I plucked this slim vol of shorters to read on a train because it fitted into a pocket of my top coat.
They are classic detective mysteries and, oh joy, they are short stories. And I met a new DLS character: Montague Egg. Dorothy Sayers has been portrayed as a bit of a spinster snob, doting on Lord Peter Wimsey, but Monty Egg is the “travelling representative of Plummet & Rose, Wines and Spirits, Piccadilly”. Dorothy, may I, uses a lot of ingenuity to find murders for Monty to solve. He stars in eleven short stories, six of which are in Hangers Hollers. My point, if there is a point, is that DLS is not a one-trick pony like Agatha Christie. She is as comfortable writing about public houses, her distinction between the commercial room and the bar-parlour is now forgotten, as about Lord Peter, his monocle, and Bunter.

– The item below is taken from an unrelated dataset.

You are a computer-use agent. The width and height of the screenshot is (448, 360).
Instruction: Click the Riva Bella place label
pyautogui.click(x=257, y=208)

Unlike Christie, Sayers inserts shafts of humour.
”Well, my lord, I suppose we can take Her Grace’s word for it?”
”I think you can,” said Wimsey, smiling. “I’ve known my mother practically since my birth, and have always found her very reliable.”
It’s a genre that works best in short stories. Who wants to wade through a heap of cardboard characters and red herrings for a whole novel?
There is one aspect of the genre that is a bit gritty: a murderer was hanged. In real life innocent people were, sometimes, sent to the gallows: never in the detective fiction of the 1930s.